WORK TO DO
Show each line of the records that contains the word "screenshot". Case counts.

MATERIAL FOR THIS TASK

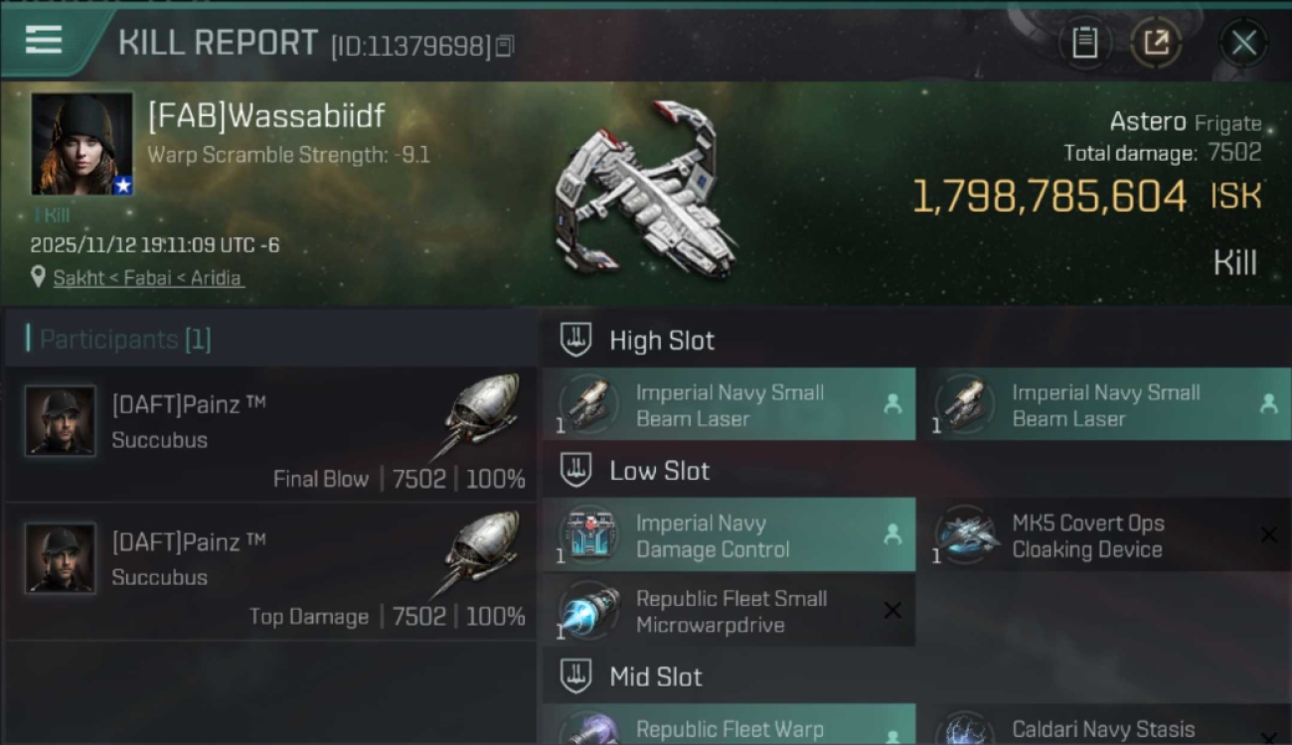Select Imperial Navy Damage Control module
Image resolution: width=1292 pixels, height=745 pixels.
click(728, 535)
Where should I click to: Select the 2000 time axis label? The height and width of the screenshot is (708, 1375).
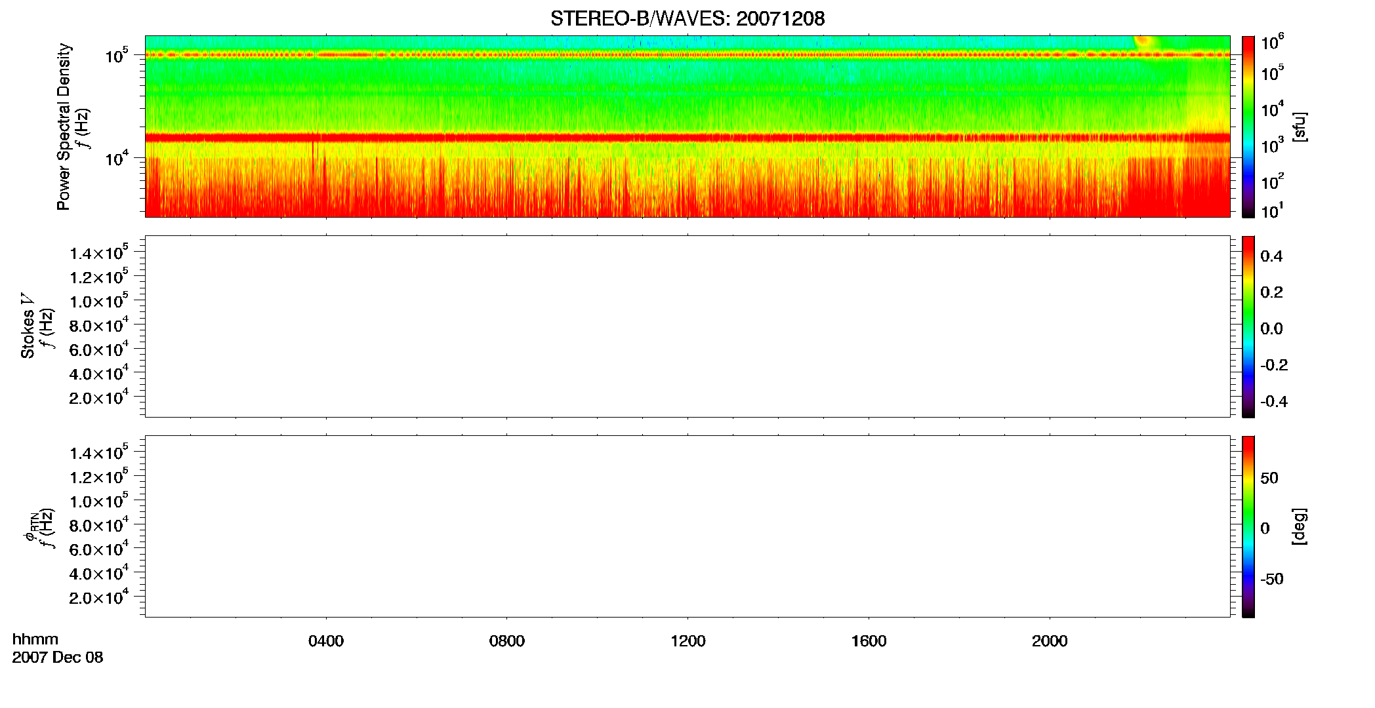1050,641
* * *
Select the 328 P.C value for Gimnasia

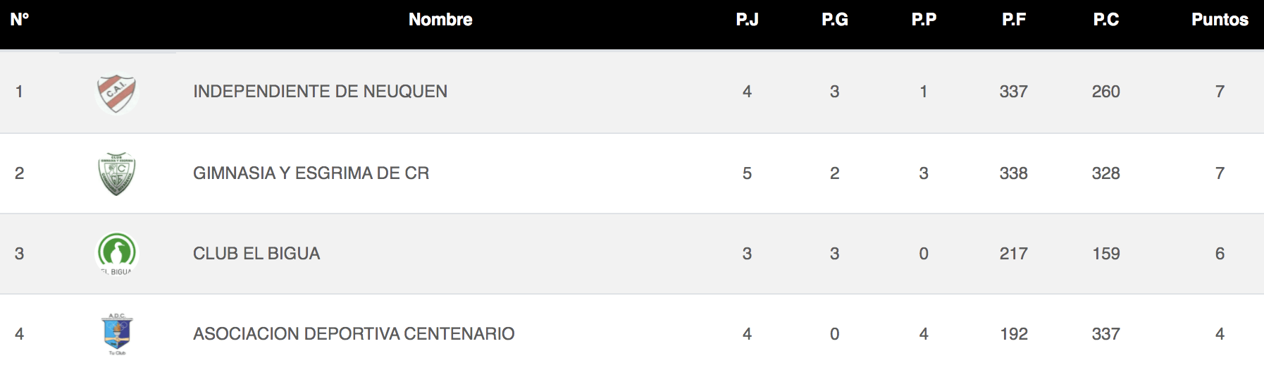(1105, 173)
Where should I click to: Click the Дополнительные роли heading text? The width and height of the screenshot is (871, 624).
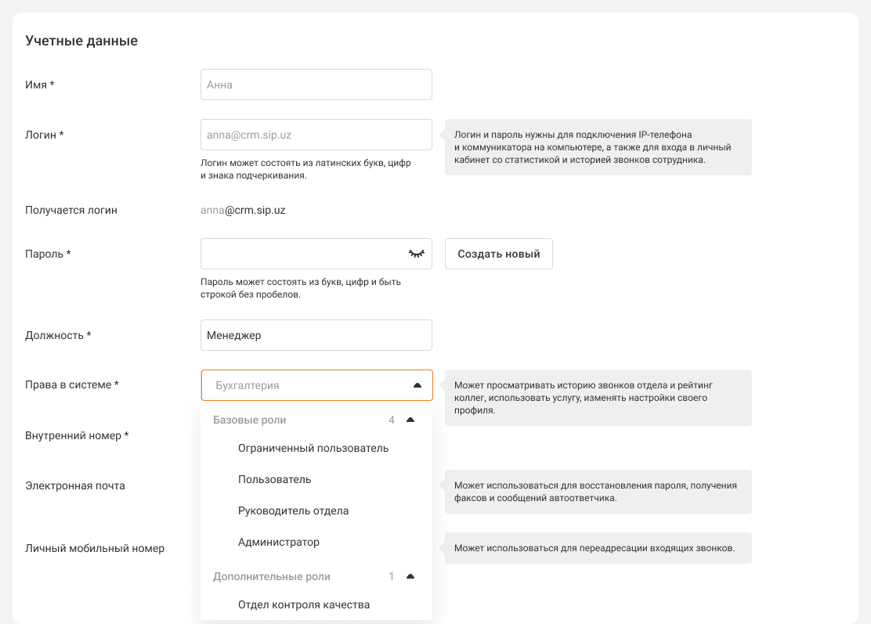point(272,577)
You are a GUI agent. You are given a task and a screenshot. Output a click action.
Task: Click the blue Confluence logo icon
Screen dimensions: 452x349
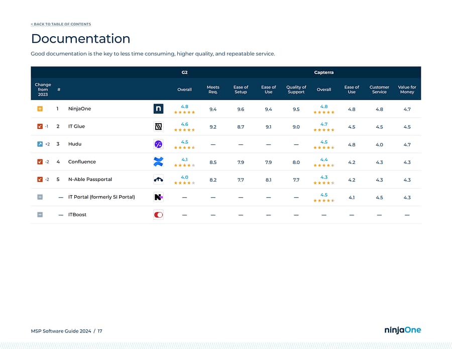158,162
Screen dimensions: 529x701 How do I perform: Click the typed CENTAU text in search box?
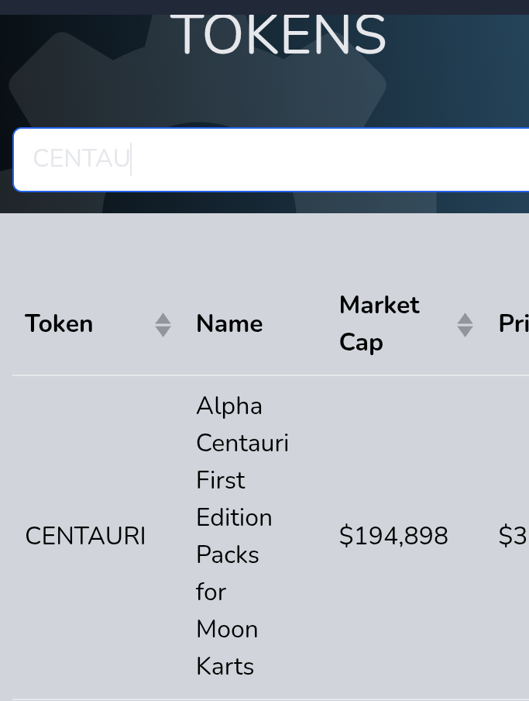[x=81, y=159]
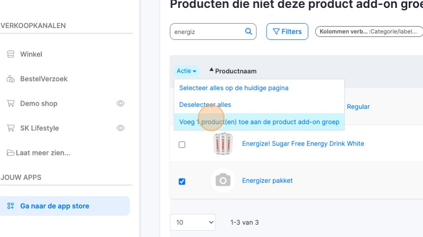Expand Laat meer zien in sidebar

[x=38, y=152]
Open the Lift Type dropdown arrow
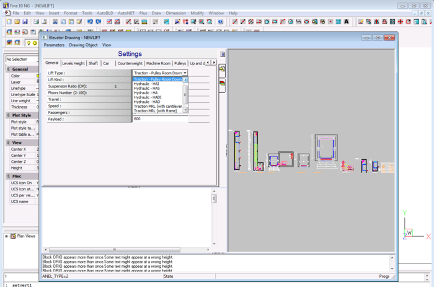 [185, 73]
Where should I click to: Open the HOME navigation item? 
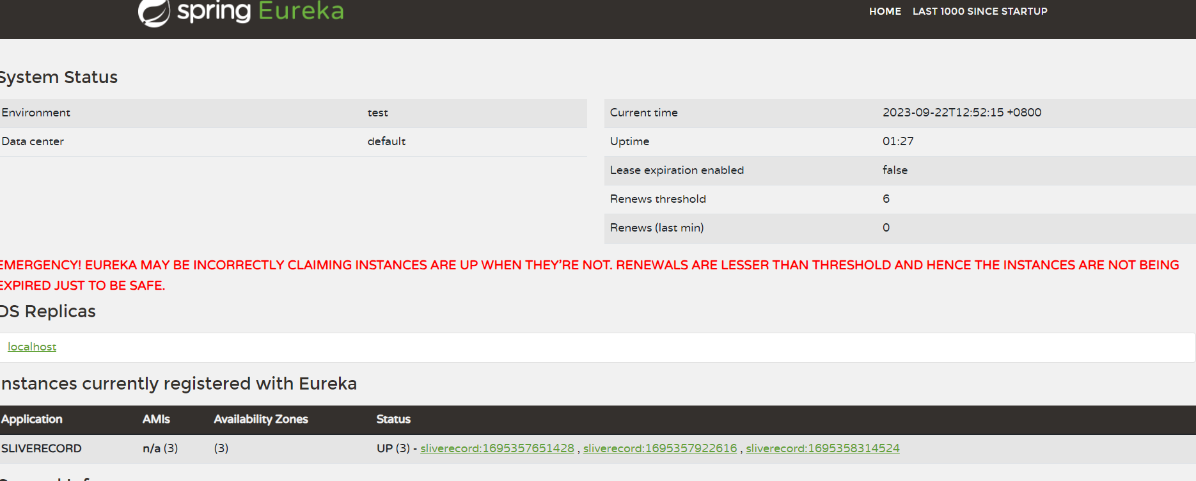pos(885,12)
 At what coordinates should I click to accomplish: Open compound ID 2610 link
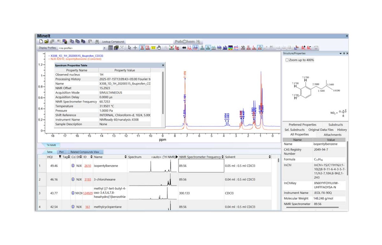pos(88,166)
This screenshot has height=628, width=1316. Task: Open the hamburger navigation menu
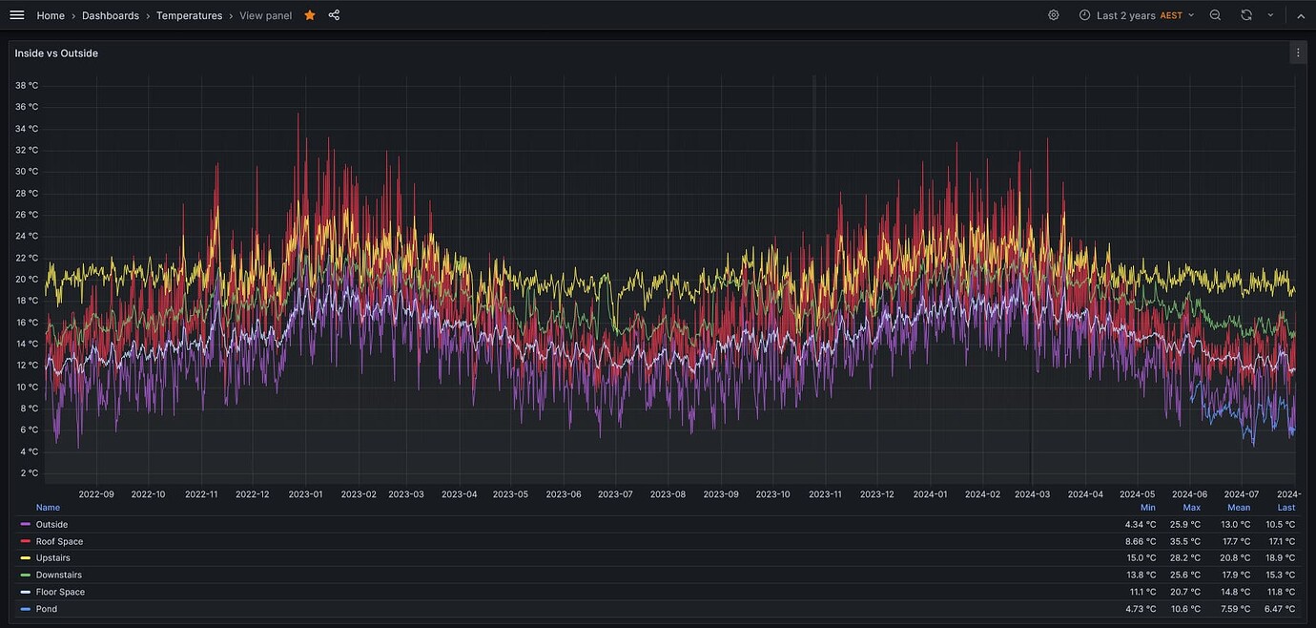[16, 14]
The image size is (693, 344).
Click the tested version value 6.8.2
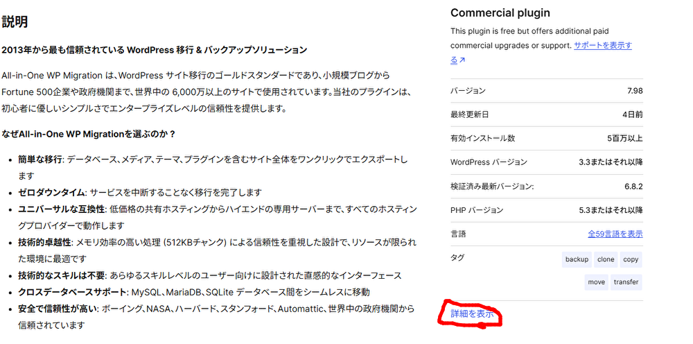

SOLVED PROBLEM
Where should I click to: Select the 2000 time axis label? The height and width of the screenshot is (708, 1375).
Where should I click to: Click the Дополнительные роли heading text? The width and height of the screenshot is (871, 624).
You are a GUI agent. You are given a task and a screenshot. Output a click action.
This screenshot has height=628, width=1316. Task: Open the hamburger navigation menu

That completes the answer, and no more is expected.